- The preliminary results of the first of two clinical trials in relapsing MS showed that fenebrutinib reduced the rate of relapses in comparison to teriflunomide, an existing treatment for relapsing MS.
- The clinical trial in primary progressive MS showed that fenebrutinib was not inferior to ocrelizumab (an existing treatment for primary progressive MS) in delaying confirmed disability progression.
- These results will help guide future discussions with regulators to potentially provide a new treatment option for people with relapsing MS and people with primary progressive MS.
What is fenebrutinib?
Fenebrutinib is an experimental oral drug being studied for its ability to treat relapsing MS and primary progressive MS. It is in a class of medications known as Bruton’s tyrosine kinase (BTK) inhibitors. BTK is an enzyme (a biological molecule that speeds up reactions within cells) that is important for many immune “B cells” as well as immune cells in the brain and spinal cord, known as microglia.
This means that BTK inhibitors can target the immune cells that are thought to be involved in disease progression inside and outside the brain tissue. Additionally, because BTK inhibitors only target B cells that contain BTK, rather than all B cells, they do not compromise the overall immune system, offering a potentially safer and more targeted treatment than those currently available.
Fenebrutinib and relapsing MS – FENhance
There are two Phase III clinical trials with similar designs (called FENhance 1 and 2) for fenebrutinib in relapsing MS (RMS). Results from one of these trials, FENhance 2, was recently presented at the ECTRIMS Conference.
Over both studies, 1,497 participants will be treated over 96 weeks with either fenebrutinib or teriflunomide, an oral medication currently available to treat RMS. The early results from FENhance 2 showed that fenebrutinib significantly reduced the rate of relapses compared to teriflunomide. The sister clinical trial, FENhance 1, is expected to have results available in the first half of 2026. These trial results will then be combined to determine the ultimate outcome, including the full safety results.
Fenebrutinib and primary progressive MS – FENtrepid
There is currently only one medication on the market for primary progressive MS (PPMS).
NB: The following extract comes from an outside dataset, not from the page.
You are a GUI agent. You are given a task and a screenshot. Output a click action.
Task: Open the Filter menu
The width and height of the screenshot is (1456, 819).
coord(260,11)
Due to the fact that they can penetrate the brain and spinal cord, there is hope that the BTK inhibitors, such as fenebrutinib will also be effective treatments in progressive forms of MS. Good early results released in the first week of November have justified this view, showing promising outcomes for fenebrutinib in a clinical trial of primary progressive MS.
The Phase III clinical trial of fenebrutinib in primary progressive MS was called FENtrepid and compared outcomes of participants on fenebrutinib with those on ocrelizumab, which is the only medication currently approved for primary progressive MS.
FENtrepid was designed as a “non-inferiority trial”, where the goal is not to prove that a new treatment is better (as in a traditional design), but rather that it is “not significantly worse” than an established treatment – within a pre-specified margin.
The results showed that fenebrutinib was non-inferior to ocrelizumab as measured by the delay in the onset of composite confirmed disability progression over a period of at least 120 weeks of treatment. The composite confirmed disability progression measure incorporates three measures of disability – total functional disability measured by the Expanded Disability Status Scale (EDSS), walking speed measured by the timed 25-foot walk (T25FW), and upper limb function measured by the nine-hole peg test (9HPT). It is considered more sensitive than EDSS and captures a wider range of disability.
The early results hint that fenebrutinib may perform better than ocrelizumab, however the trial was not designed to be able determine this definitively.
What does this mean for people with MS?
All three clinical trials of fenebrutinib had ambitious designs to compare the experimental drug with active treatments, rather than placebo (dummy tablets). This means that the experimental treatment must be at least as good as these comparator treatments which are currently available for people living with MS.
These are promising results, but fenebrutinib remains under clinical investigation, and its safety and effectiveness have not been evaluated by any regulatory authority. These results will serve as a foundation for future discussions with regulatory authorities. If these discussions are positive, then fenebrutinib may provide a new treatment option for people with relapsing MS and people with primary progressive MS.